Resulta curioso que a veces alguien me diga que es un don el sentarse como loco a escribir cosas que probablemente nadie lea, yo lo considero más un castigo con el cual debo cargar. Sí, he llegado a ser lo que me dijo el balazo al oído, un adulto frustrado, un perfecto inútil en el mundo —como ese albatros del que tanto me acuerdo—, un pobre diablo que se escapa de la realidad todas las noches desvelándose por escribir cosas igual de inútiles que él. Sí, y cuando espero que nunca tenga que decirle a alguno de mis hijos que no quiera ser escritor, volteo a ver hacia atrás, convertido en una estatua de sal, y me da una pena enorme por no haber abrazado a mi padre cuando me lo dijo, porque es triste pensar lo que yo ahora pienso, que no quiero que mis hijos sean como yo y no hay quien te tienda un brazo amigo.
¿Algo más? Hace unos días le vendí medio kilo de cerdo a mi antiguo profesor de la universidad con el que me gustaba hablar de cuestiones antropológicas. Menos mal que no me reconoció.
Pero si mi vida tras abandonar la universidad ha sido trágica, no mucho mejor fue la de Hilario, un par de horas después de que él se mutilara los dedos llegó el dueño de la tienda a revisar cómo se vende la mercadería.
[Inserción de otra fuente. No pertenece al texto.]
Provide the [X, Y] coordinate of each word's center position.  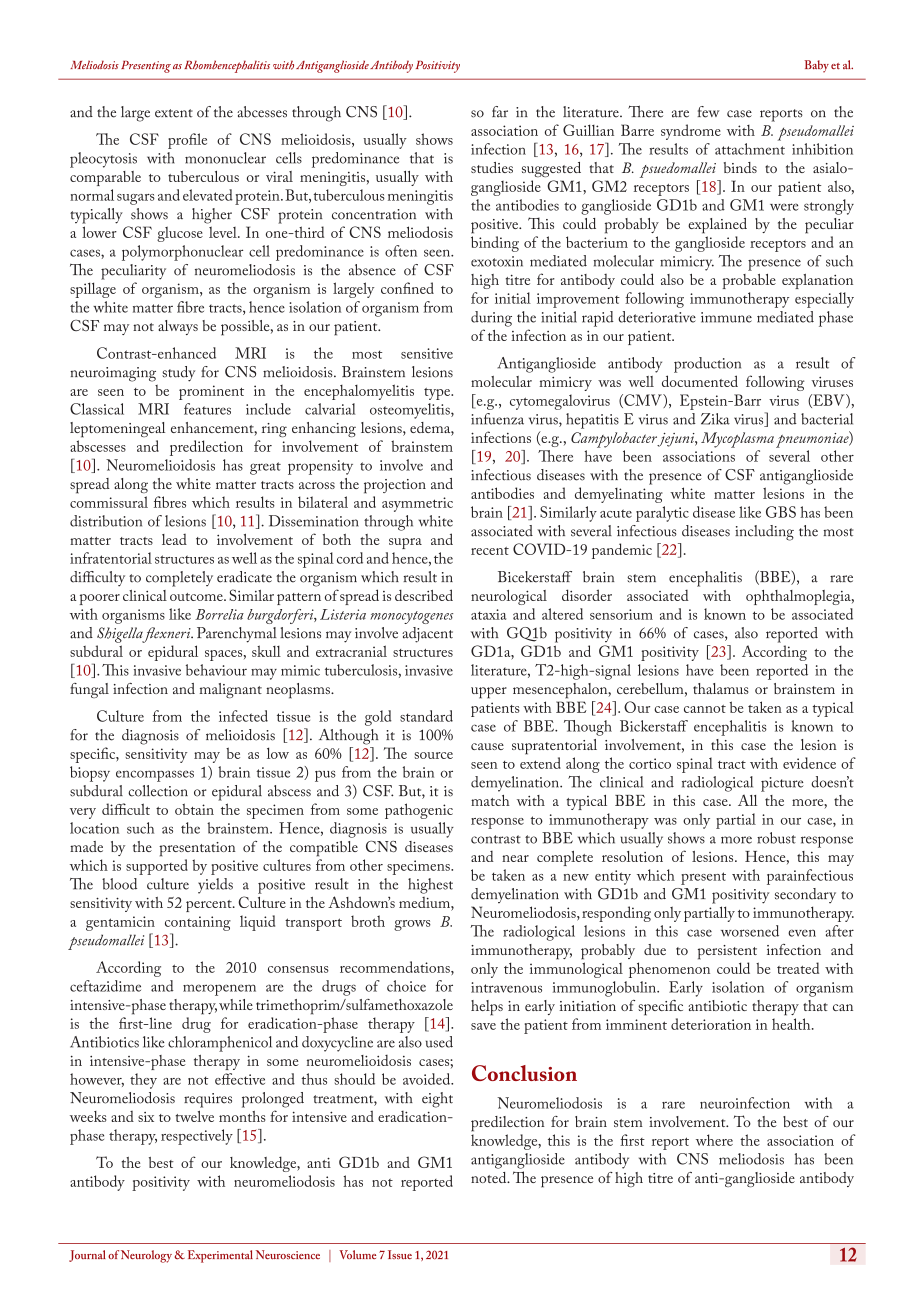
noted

Si hubiera estado allí Hilario, habría corrido como un ratón a saludarlo, agachadito, sumiso y sonriente como una mascota obediente y asustada.
—Hagan bien eso —solía decirnos cada vez que había que envolver algún trabajo—, que es para el señor Donny.
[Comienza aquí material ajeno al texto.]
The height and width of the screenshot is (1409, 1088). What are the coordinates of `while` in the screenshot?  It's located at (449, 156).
Hilario alguna vez me contó que conocía al señor Donny de toda la vida, que había empezado trabajando para él como carnicero y ahora en el supermercado nuevo ya era el jefe de área.
—El señor Donny es una excelente persona —agregó— y no lo digo solo porque nuestros nombres se parecen.
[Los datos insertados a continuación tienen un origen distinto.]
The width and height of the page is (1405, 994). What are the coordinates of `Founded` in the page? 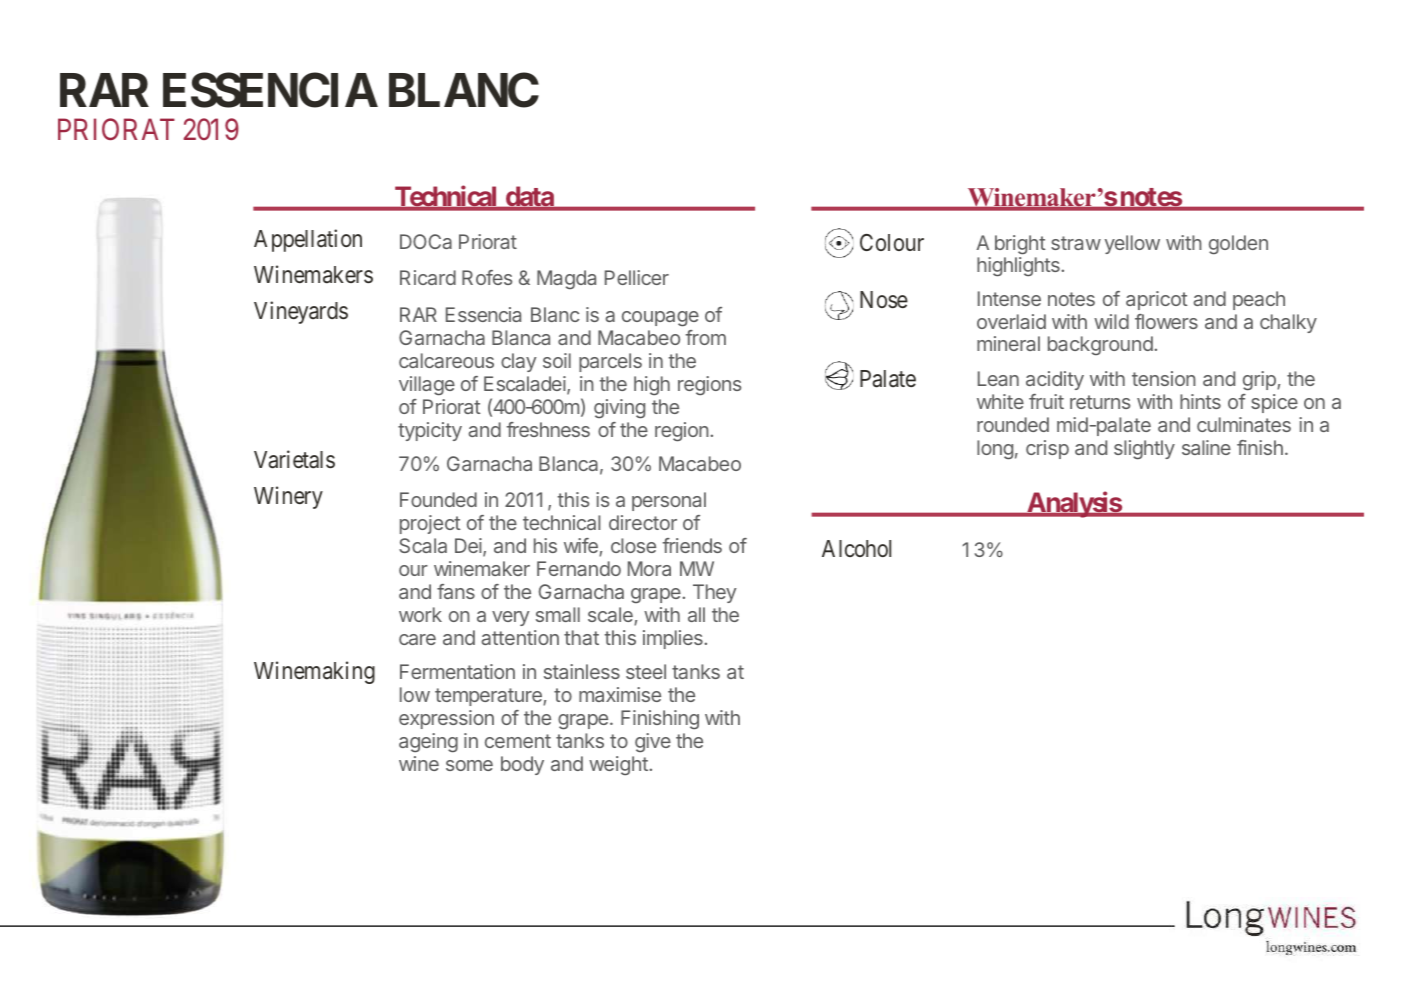 It's located at (438, 499).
Sí, Hilario realmente estimaba al señor Donny, y todos lo sabíamos, quizá por eso, aquella vez, mientras el señor Donny se paseaba por la tienda, el jefe de Tienda se acercó y le habló bajito enfrente de mí, le dijo que había ocurrido un accidente, y que Hilario se había volado tres dedos. El señor Donny hizo un silencio de fracciones de segundo, negó con la cabeza y habló como pensando consigo mismo:
—Viejo de mierda.
Esa tarde supe por qué los otros carniceros lo llamaban: Donny. don-hijo de puta.
No podía ser de otra manera, terminé abandonando el barco. Mi frágil remedo de cuerpo no aguantaba el trajín y opté por dar un paso al costado. Sí, apenas duré dos meses, pero fueron intensos y llenos de aprendizajes (en los campos de concentración también se aprendía, me decía mi buen amigo José Carlos Agüero). En todas mis alucinaciones anteriores calculé que dejar ese trabajo sería el momento más feliz de mi vida, y que sencillamente el subte de las manos callosas mandaría a todos al carajo, pero no ha sido así. Antes de retirarme he sentido un gran pesar por los muchachos que siguen en ese lugar. El jefe de área de la mañana, con una letra de trazo tan enclenque como mi enjuto cuerpo, me firmó la carta de renuncia escribiendo su nombre:

Angel Quispe.

Realmente vi en su rostro un cierto pesar, y desde el otro lado de la valla comprendí un poco lo que había querido saber mi personaje. No pude ser como ellos, pero esta experiencia me ha hecho quererlos más. Recién entiendo, como mi personaje subte, qué significa el no haber tenido oportunidades jamás. No sé si me explico bien, no siento pena de dejar ese trabajo, la siento por ellos que no pueden hacerlo —aunque quizá no sean conscientes de su situación, porque a los patrones no les conviene que se sepa en qué consiste la explotación—, y deben someter sus cuerpos a tareas enormes que producen riesgos de lesiones incorregibles, arriesgando su integridad física con la sierra eléctrica, cargando pesos similares a los de sus propios cuerpos día a día.

Esa mañana les dije adiós de mis hermanos obreros con una certeza; el señor Donny no me extrañaría, a lo sumo me despediría con una palabrota.